EXERCISE OBJECTIVE:
Copy out every one of the lines below, changing "hamburger menu" to "navigation menu" wherever it occurs and leaving all other text unaltered.

○ ○ ○ ○ ○

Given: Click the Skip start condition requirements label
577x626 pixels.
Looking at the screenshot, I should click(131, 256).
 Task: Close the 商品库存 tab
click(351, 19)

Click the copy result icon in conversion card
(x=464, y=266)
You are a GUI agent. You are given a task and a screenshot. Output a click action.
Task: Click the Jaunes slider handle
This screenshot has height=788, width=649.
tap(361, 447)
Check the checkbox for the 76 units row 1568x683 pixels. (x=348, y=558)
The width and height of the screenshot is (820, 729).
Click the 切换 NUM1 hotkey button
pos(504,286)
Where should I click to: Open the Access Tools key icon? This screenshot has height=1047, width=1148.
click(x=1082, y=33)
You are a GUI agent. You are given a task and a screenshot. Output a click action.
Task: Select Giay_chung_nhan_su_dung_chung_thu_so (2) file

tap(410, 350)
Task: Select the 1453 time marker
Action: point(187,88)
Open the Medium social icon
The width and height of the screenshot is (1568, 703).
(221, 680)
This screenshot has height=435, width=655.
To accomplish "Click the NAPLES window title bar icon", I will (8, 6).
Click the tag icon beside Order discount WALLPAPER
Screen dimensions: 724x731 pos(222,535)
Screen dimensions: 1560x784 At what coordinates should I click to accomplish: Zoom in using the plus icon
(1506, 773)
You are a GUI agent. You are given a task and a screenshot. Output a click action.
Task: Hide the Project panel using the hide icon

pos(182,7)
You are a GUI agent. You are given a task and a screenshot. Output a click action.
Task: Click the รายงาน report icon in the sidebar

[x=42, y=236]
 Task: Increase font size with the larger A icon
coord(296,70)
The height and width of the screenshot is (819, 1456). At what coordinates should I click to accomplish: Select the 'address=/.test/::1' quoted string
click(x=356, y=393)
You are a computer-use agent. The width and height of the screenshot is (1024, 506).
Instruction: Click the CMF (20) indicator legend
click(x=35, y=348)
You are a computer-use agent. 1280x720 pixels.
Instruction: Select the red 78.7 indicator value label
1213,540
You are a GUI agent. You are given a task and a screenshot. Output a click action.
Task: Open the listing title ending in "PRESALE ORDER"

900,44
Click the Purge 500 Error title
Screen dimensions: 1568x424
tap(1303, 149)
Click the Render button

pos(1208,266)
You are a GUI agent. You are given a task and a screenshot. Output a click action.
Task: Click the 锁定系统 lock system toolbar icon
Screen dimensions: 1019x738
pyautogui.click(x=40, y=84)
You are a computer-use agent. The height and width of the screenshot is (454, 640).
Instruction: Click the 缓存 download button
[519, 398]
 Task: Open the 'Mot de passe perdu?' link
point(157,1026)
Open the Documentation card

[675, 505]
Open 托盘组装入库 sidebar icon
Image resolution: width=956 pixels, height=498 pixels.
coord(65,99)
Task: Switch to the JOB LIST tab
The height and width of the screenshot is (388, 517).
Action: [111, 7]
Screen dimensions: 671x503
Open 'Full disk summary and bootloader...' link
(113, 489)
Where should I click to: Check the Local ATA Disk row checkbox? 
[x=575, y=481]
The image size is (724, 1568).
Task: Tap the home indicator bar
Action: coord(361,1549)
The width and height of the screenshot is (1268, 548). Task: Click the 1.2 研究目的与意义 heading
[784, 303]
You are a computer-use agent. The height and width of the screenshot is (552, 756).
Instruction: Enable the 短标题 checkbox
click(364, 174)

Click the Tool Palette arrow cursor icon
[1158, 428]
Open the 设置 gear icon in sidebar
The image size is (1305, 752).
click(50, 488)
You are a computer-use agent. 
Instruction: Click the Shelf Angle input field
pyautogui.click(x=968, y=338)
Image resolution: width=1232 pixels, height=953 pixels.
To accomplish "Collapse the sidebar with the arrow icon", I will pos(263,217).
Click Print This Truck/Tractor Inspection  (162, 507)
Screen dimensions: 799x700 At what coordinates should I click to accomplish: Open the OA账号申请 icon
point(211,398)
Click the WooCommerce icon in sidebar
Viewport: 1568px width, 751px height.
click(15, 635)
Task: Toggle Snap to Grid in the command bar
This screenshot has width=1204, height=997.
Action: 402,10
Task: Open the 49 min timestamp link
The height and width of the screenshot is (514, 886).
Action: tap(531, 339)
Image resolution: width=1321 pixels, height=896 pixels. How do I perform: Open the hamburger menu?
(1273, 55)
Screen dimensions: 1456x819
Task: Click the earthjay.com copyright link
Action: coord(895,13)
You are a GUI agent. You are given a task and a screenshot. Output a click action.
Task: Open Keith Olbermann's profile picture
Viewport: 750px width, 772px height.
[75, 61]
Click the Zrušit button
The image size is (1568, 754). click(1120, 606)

○ ○ ○ ○ ○

OUTPUT OF THE TASK:
Given: Click the Skip start condition requirements label
577x626 pixels.
Looking at the screenshot, I should click(131, 256).
 Task: Close the 商品库存 tab
click(351, 19)

Click the copy result icon in conversion card
(x=464, y=266)
You are a GUI agent. You are given a task and a screenshot. Output a click action.
Task: Click the Jaunes slider handle
This screenshot has height=788, width=649.
tap(361, 447)
Check the checkbox for the 76 units row 1568x683 pixels. (x=348, y=558)
The width and height of the screenshot is (820, 729).
Click the 切换 NUM1 hotkey button
pos(504,286)
Where should I click to: Open the Access Tools key icon? This screenshot has height=1047, width=1148.
click(x=1082, y=33)
You are a GUI agent. You are given a task and a screenshot. Output a click action.
Task: Select Giay_chung_nhan_su_dung_chung_thu_so (2) file

tap(410, 350)
Task: Select the 1453 time marker
Action: point(187,88)
Open the Medium social icon
The width and height of the screenshot is (1568, 703).
(221, 680)
This screenshot has height=435, width=655.
To accomplish "Click the NAPLES window title bar icon", I will (8, 6).
Click the tag icon beside Order discount WALLPAPER
Screen dimensions: 724x731 pos(222,535)
Screen dimensions: 1560x784 At what coordinates should I click to accomplish: Zoom in using the plus icon
(1506, 773)
You are a GUI agent. You are given a task and a screenshot. Output a click action.
Task: Hide the Project panel using the hide icon

pos(182,7)
You are a GUI agent. You are given a task and a screenshot. Output a click action.
Task: Click the รายงาน report icon in the sidebar

[x=42, y=236]
 Task: Increase font size with the larger A icon
coord(296,70)
The height and width of the screenshot is (819, 1456). At what coordinates should I click to accomplish: Select the 'address=/.test/::1' quoted string
click(x=356, y=393)
You are a computer-use agent. The width and height of the screenshot is (1024, 506).
Instruction: Click the CMF (20) indicator legend
click(x=35, y=348)
You are a computer-use agent. 1280x720 pixels.
Instruction: Select the red 78.7 indicator value label
1213,540
You are a GUI agent. You are given a task and a screenshot. Output a click action.
Task: Open the listing title ending in "PRESALE ORDER"

900,44
Click the Purge 500 Error title
Screen dimensions: 1568x424
tap(1303, 149)
Click the Render button

pos(1208,266)
You are a GUI agent. You are given a task and a screenshot. Output a click action.
Task: Click the 锁定系统 lock system toolbar icon
Screen dimensions: 1019x738
pyautogui.click(x=40, y=84)
You are a computer-use agent. The height and width of the screenshot is (454, 640).
Instruction: Click the 缓存 download button
[519, 398]
 Task: Open the 'Mot de passe perdu?' link
point(157,1026)
Open the Documentation card

[675, 505]
Open 托盘组装入库 sidebar icon
Image resolution: width=956 pixels, height=498 pixels.
coord(65,99)
Task: Switch to the JOB LIST tab
The height and width of the screenshot is (388, 517).
Action: [111, 7]
Screen dimensions: 671x503
Open 'Full disk summary and bootloader...' link
(113, 489)
Where should I click to: Check the Local ATA Disk row checkbox? 
[x=575, y=481]
The image size is (724, 1568).
Task: Tap the home indicator bar
Action: coord(361,1549)
The width and height of the screenshot is (1268, 548). Task: Click the 1.2 研究目的与意义 heading
[784, 303]
You are a computer-use agent. The height and width of the screenshot is (552, 756).
Instruction: Enable the 短标题 checkbox
click(364, 174)

Click the Tool Palette arrow cursor icon
[1158, 428]
Open the 设置 gear icon in sidebar
The image size is (1305, 752).
click(50, 488)
You are a computer-use agent. 
Instruction: Click the Shelf Angle input field
pyautogui.click(x=968, y=338)
Image resolution: width=1232 pixels, height=953 pixels.
To accomplish "Collapse the sidebar with the arrow icon", I will pos(263,217).
Click Print This Truck/Tractor Inspection  (162, 507)
Screen dimensions: 799x700 At what coordinates should I click to accomplish: Open the OA账号申请 icon
point(211,398)
Click the WooCommerce icon in sidebar
Viewport: 1568px width, 751px height.
click(15, 635)
Task: Toggle Snap to Grid in the command bar
This screenshot has width=1204, height=997.
Action: 402,10
Task: Open the 49 min timestamp link
The height and width of the screenshot is (514, 886).
Action: tap(531, 339)
Image resolution: width=1321 pixels, height=896 pixels. How do I perform: Open the navigation menu?
(1273, 55)
Screen dimensions: 1456x819
Task: Click the earthjay.com copyright link
Action: coord(895,13)
You are a GUI agent. You are given a task and a screenshot. Output a click action.
Task: Open Keith Olbermann's profile picture
Viewport: 750px width, 772px height.
[75, 61]
Click the Zrušit button
The image size is (1568, 754). click(1120, 606)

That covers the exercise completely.